═══ RECORDS TO PROCESS ═══

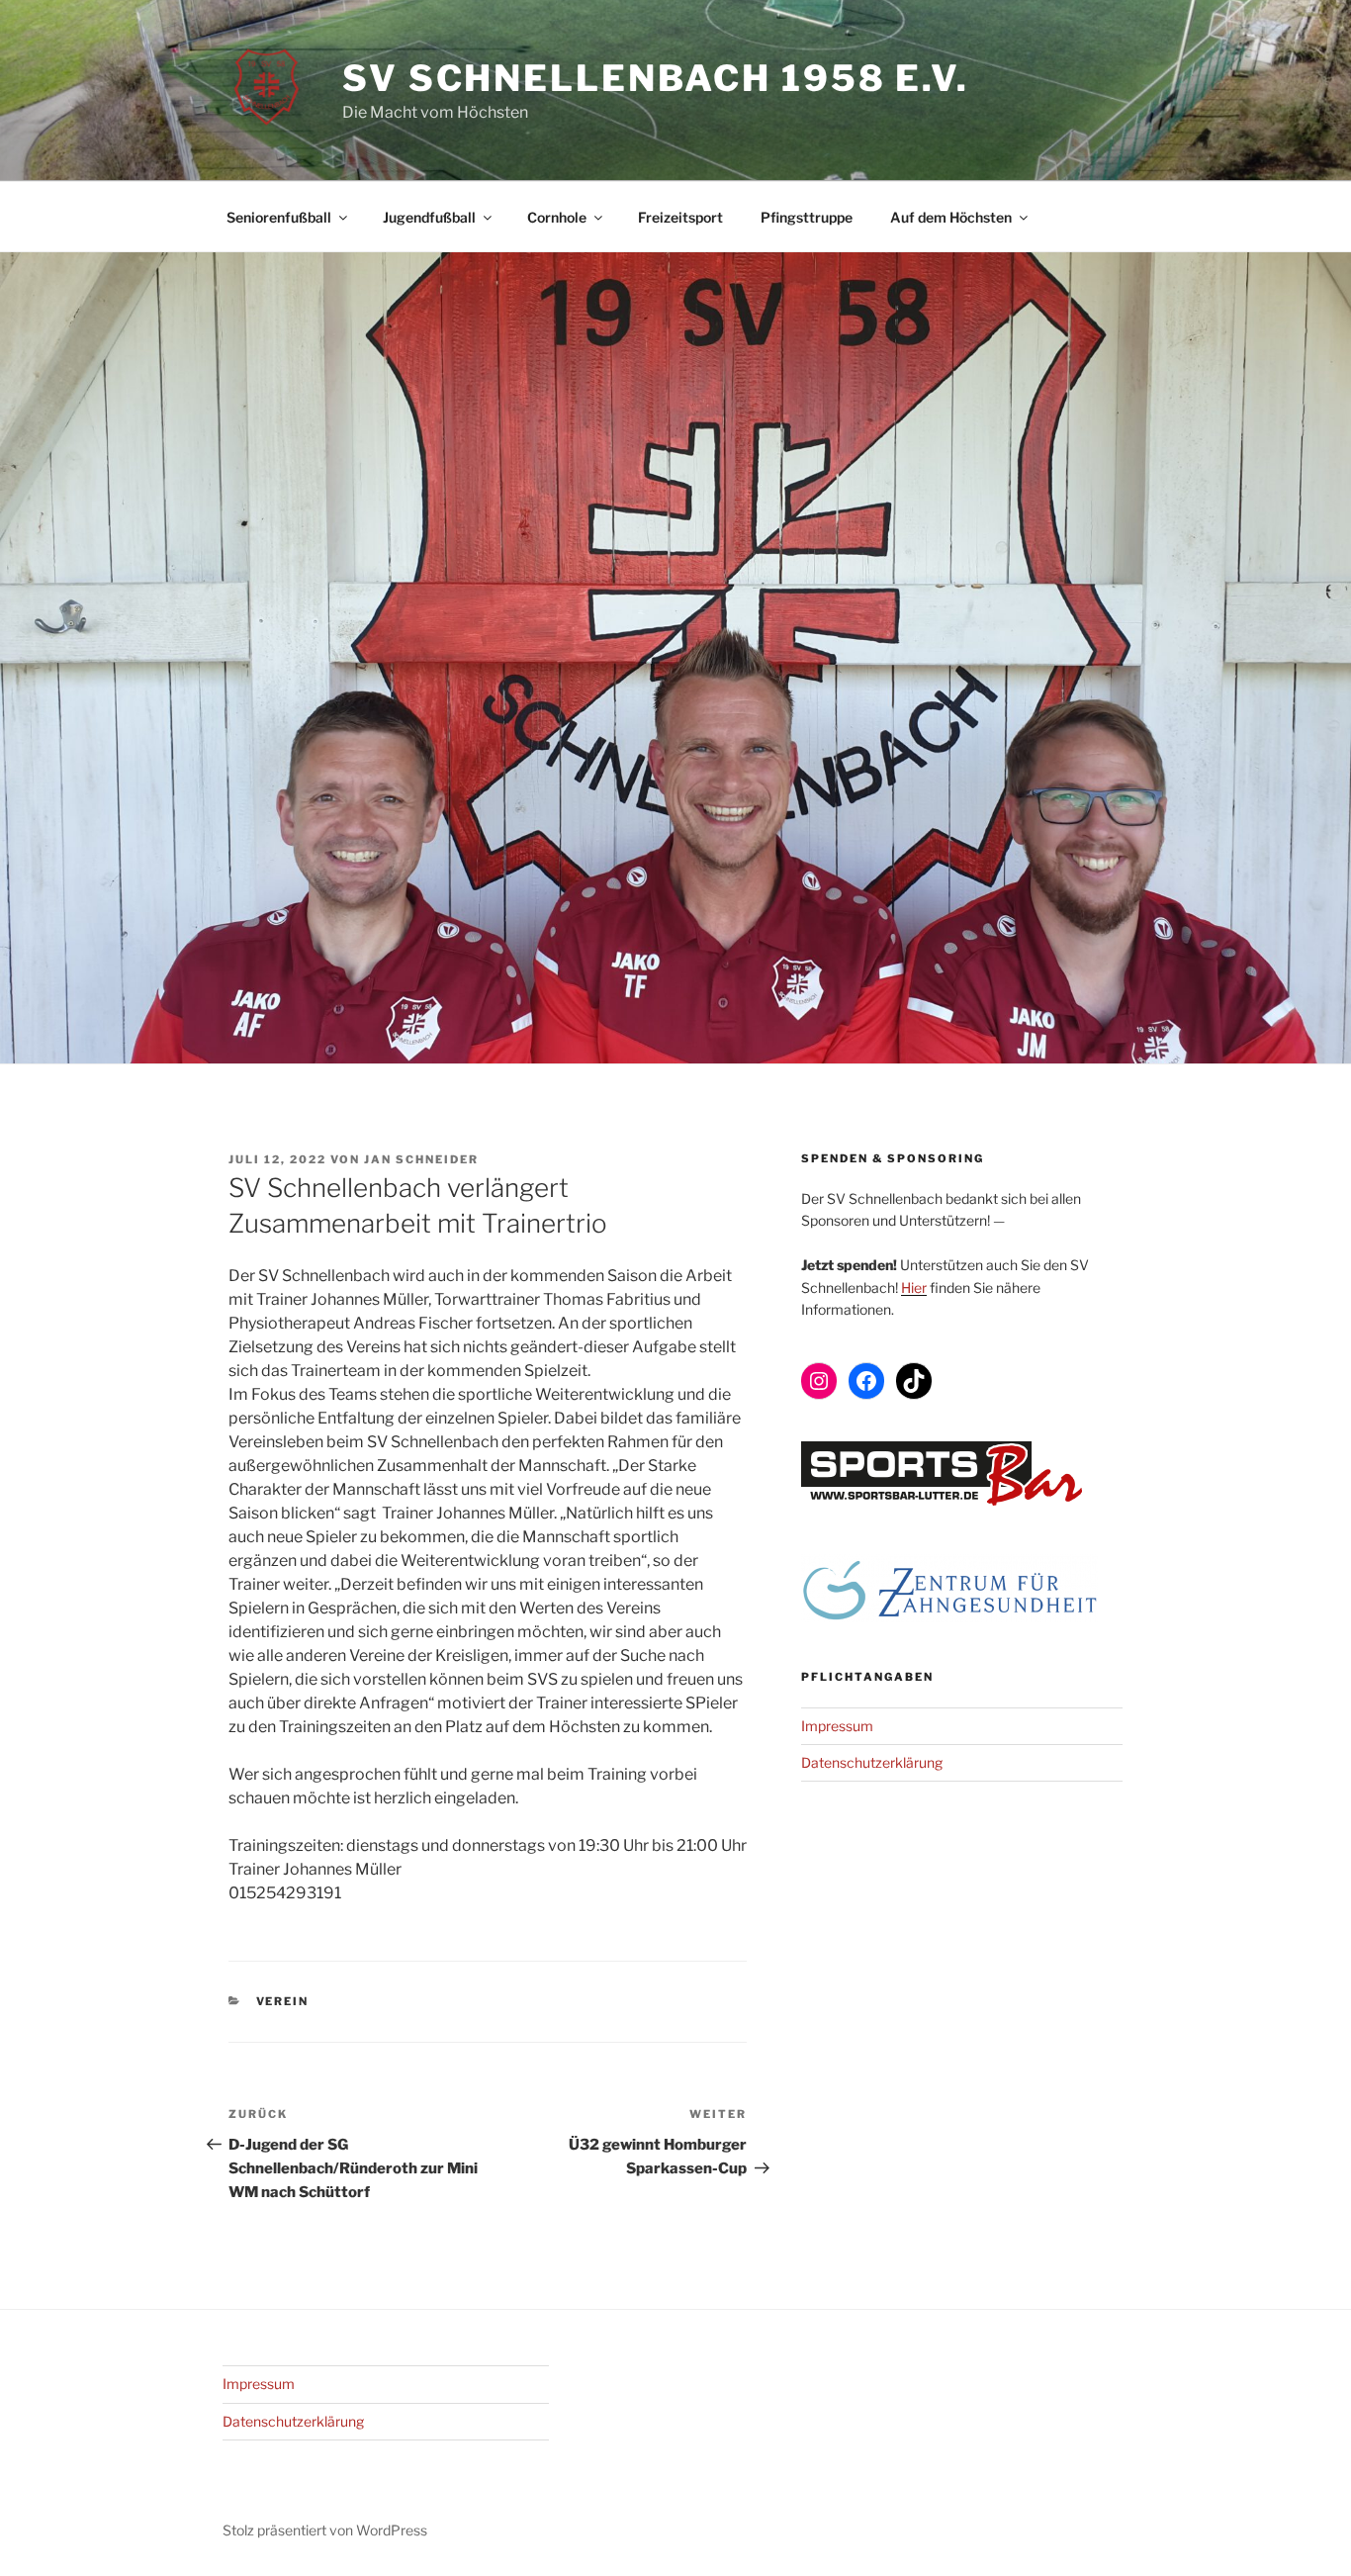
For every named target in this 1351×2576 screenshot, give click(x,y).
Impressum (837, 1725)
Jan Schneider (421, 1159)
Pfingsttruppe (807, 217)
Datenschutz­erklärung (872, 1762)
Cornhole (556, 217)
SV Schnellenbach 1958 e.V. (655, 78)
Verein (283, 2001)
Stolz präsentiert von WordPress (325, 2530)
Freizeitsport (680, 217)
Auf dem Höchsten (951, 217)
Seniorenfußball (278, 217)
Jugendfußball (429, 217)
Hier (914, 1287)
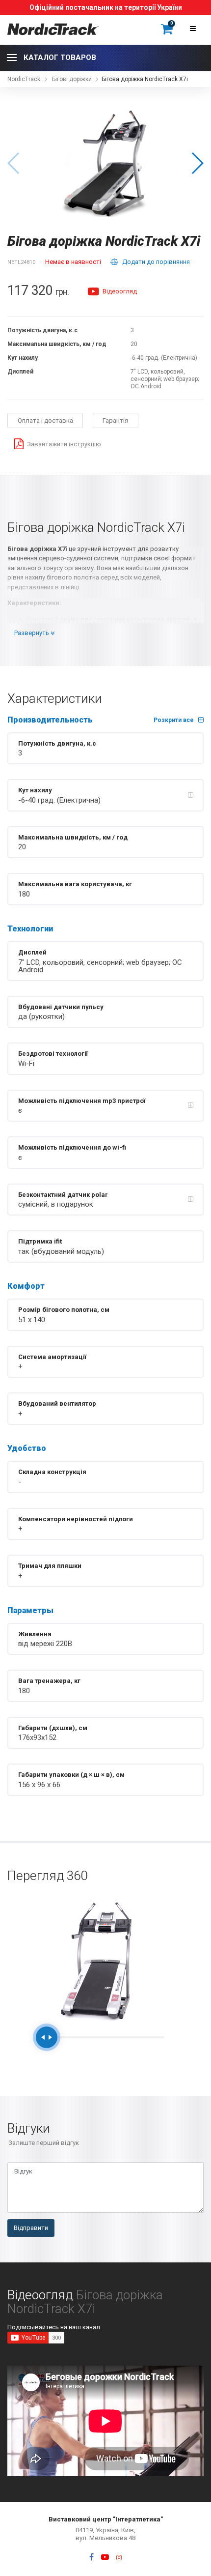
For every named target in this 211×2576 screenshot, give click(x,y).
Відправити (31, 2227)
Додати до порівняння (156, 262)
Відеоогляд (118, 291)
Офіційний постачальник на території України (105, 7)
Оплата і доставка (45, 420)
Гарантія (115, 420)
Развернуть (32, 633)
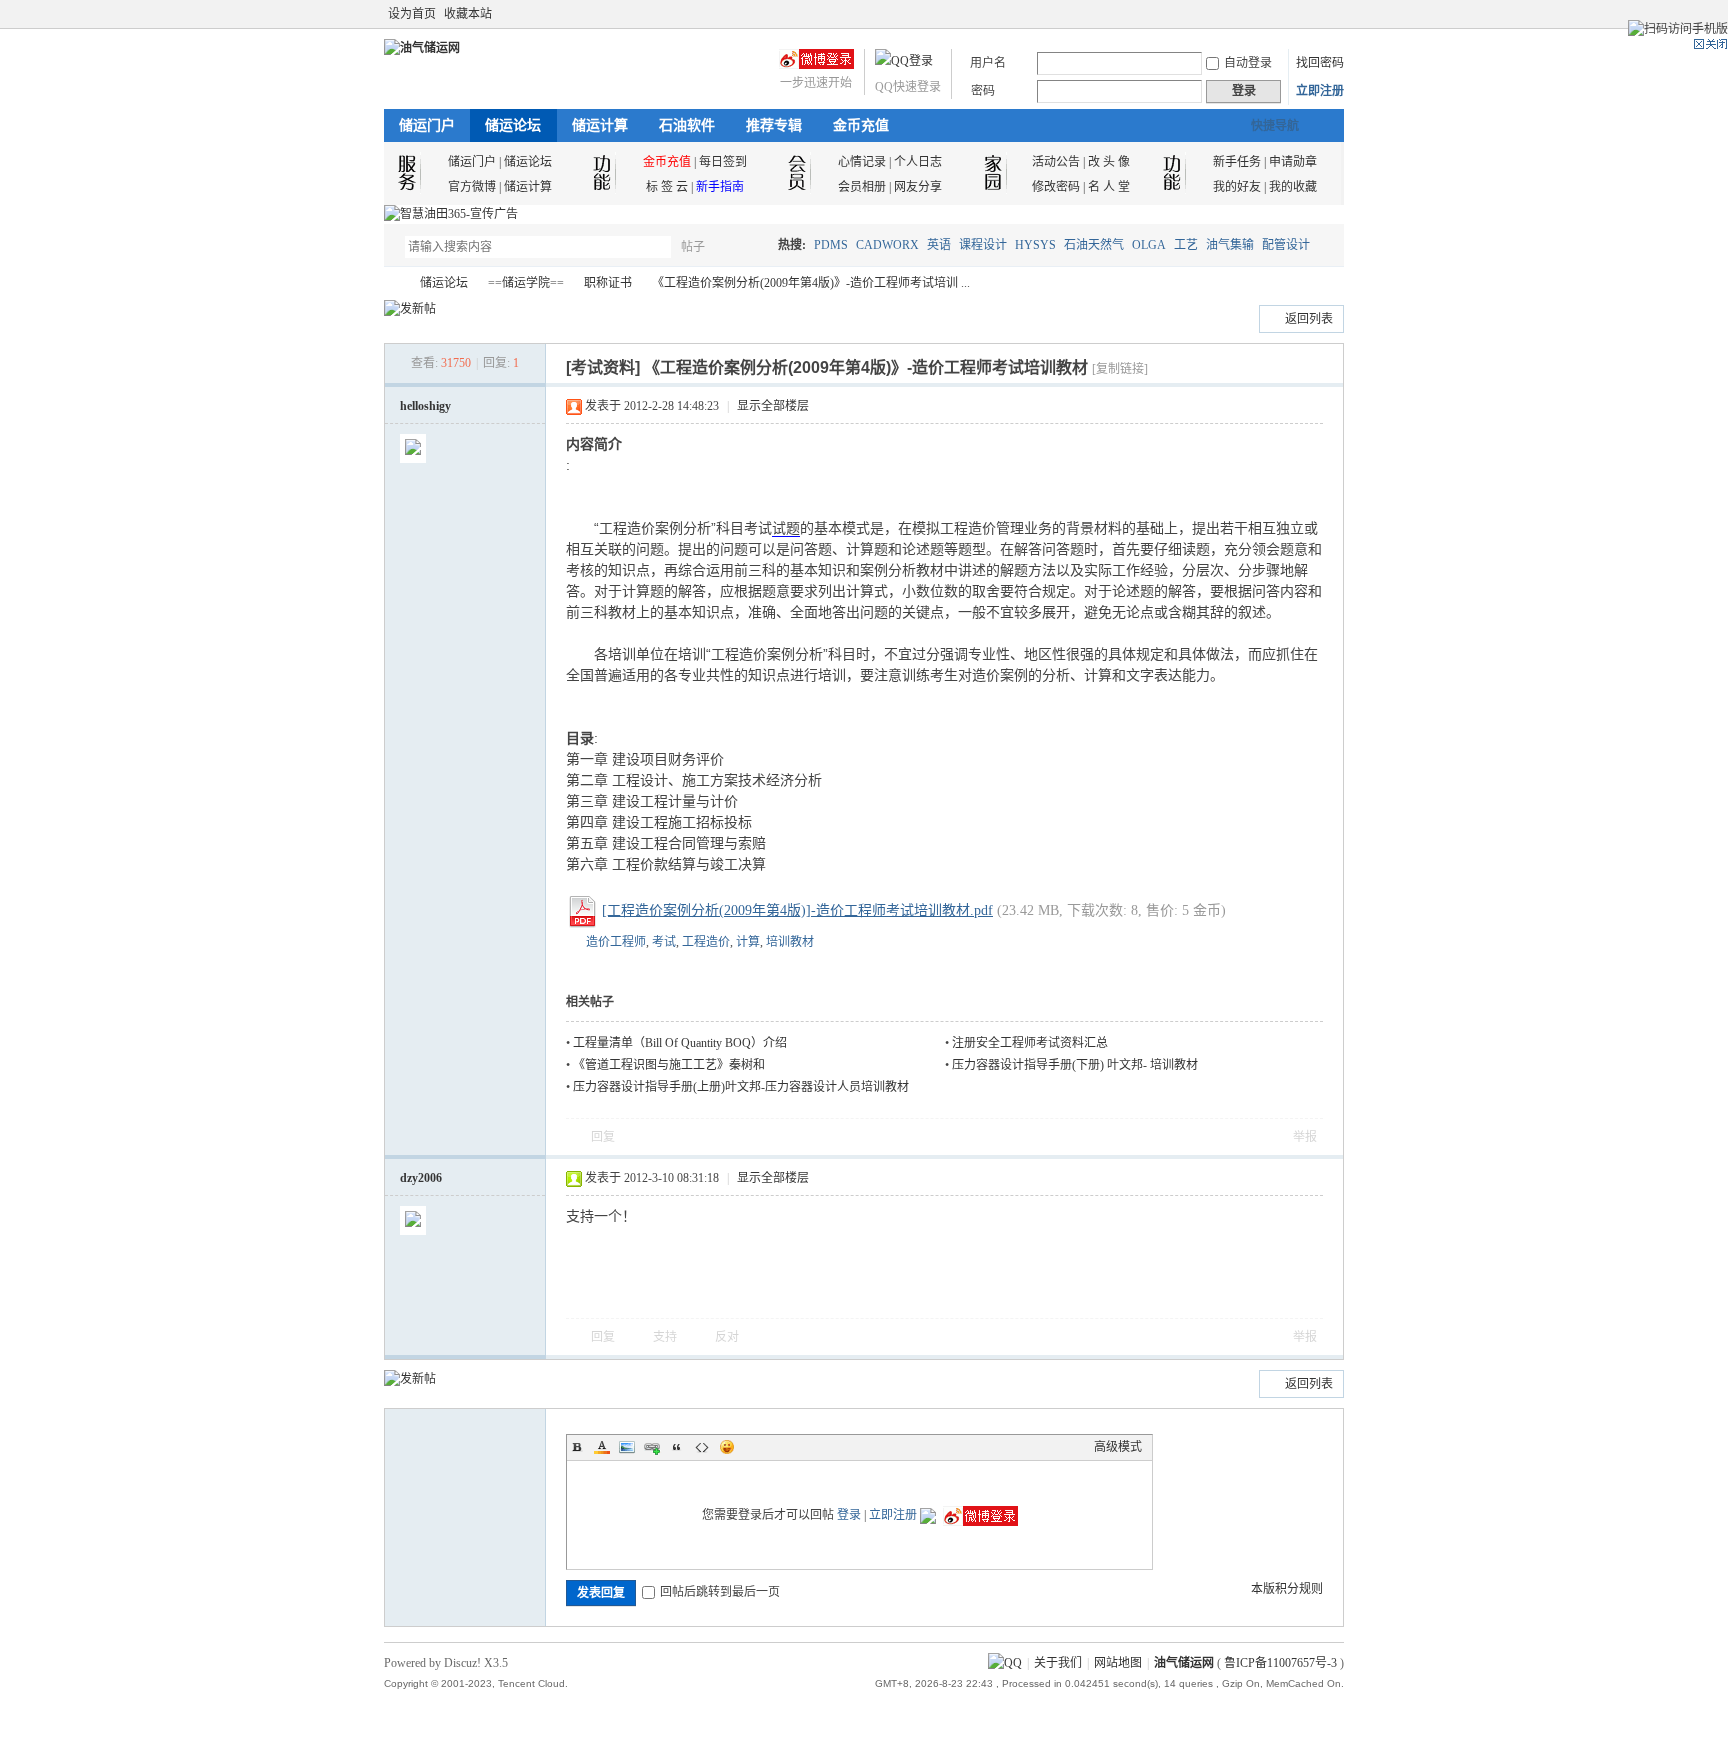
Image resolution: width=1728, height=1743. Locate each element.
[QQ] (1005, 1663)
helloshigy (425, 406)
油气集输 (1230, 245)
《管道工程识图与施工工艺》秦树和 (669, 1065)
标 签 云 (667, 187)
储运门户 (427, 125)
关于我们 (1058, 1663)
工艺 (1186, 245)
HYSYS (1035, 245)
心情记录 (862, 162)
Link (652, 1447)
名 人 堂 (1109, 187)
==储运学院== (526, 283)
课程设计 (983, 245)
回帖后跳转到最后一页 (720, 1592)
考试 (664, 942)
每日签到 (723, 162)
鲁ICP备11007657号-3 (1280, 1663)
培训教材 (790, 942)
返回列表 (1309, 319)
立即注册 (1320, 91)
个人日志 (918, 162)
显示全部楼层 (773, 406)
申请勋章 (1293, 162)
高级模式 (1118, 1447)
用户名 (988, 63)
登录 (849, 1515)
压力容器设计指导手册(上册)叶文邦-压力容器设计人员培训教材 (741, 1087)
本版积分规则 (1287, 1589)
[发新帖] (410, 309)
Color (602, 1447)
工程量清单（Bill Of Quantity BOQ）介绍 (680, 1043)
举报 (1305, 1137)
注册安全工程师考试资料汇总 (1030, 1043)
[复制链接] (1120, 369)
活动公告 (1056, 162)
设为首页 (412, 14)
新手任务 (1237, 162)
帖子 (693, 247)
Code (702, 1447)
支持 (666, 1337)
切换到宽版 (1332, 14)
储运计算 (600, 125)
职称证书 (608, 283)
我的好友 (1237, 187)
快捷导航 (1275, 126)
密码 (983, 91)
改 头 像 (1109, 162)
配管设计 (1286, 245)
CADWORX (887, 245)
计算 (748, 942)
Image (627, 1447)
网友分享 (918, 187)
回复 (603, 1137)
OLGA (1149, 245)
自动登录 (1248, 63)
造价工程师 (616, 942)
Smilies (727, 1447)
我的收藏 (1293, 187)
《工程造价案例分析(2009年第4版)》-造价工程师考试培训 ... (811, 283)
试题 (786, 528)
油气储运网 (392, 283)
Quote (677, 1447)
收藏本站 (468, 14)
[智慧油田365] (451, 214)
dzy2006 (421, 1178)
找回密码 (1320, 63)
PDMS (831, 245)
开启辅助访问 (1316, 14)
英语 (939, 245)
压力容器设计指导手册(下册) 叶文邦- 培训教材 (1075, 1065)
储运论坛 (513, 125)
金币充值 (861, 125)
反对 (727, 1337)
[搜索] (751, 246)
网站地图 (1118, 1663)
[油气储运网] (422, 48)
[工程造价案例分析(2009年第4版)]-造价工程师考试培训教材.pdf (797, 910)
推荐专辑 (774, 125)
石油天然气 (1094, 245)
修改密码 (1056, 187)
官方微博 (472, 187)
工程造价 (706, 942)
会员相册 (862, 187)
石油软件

═══

— WHAT IS NEEDED —
An exact repeat of the lines from the one containing "新手任务 (1237, 162)" through the final line of the entries is the whole answer.

— SOLUTION TO THIS EXERCISE —
新手任务 (1237, 162)
帖子 (693, 247)
Code (702, 1447)
支持 (666, 1337)
切换到宽版 (1332, 14)
储运计算 (600, 125)
职称证书 (608, 283)
我的好友 (1237, 187)
快捷导航 (1275, 126)
密码 (983, 91)
改 头 像 (1109, 162)
配管设计 (1286, 245)
CADWORX (887, 245)
计算 (748, 942)
Image (627, 1447)
网友分享 (918, 187)
回复 (603, 1137)
OLGA (1149, 245)
自动登录 (1248, 63)
造价工程师 (616, 942)
Smilies (727, 1447)
我的收藏 (1293, 187)
《工程造价案例分析(2009年第4版)》-造价工程师考试培训 ... (811, 283)
试题 (786, 528)
油气储运网 (392, 283)
Quote (677, 1447)
收藏本站 (468, 14)
[智慧油田365] (451, 214)
dzy2006 (421, 1178)
找回密码 (1320, 63)
PDMS (831, 245)
开启辅助访问 (1316, 14)
英语 (939, 245)
压力容器设计指导手册(下册) 叶文邦- 培训教材 (1075, 1065)
储运论坛 (513, 125)
金币充值 (861, 125)
反对 (727, 1337)
[搜索] (751, 246)
网站地图 (1118, 1663)
[油气储运网] (422, 48)
[工程造价案例分析(2009年第4版)]-造价工程师考试培训教材.pdf (797, 910)
推荐专辑 (774, 125)
石油天然气 (1094, 245)
修改密码 (1056, 187)
官方微博 (472, 187)
工程造价 (706, 942)
会员相册 (862, 187)
石油软件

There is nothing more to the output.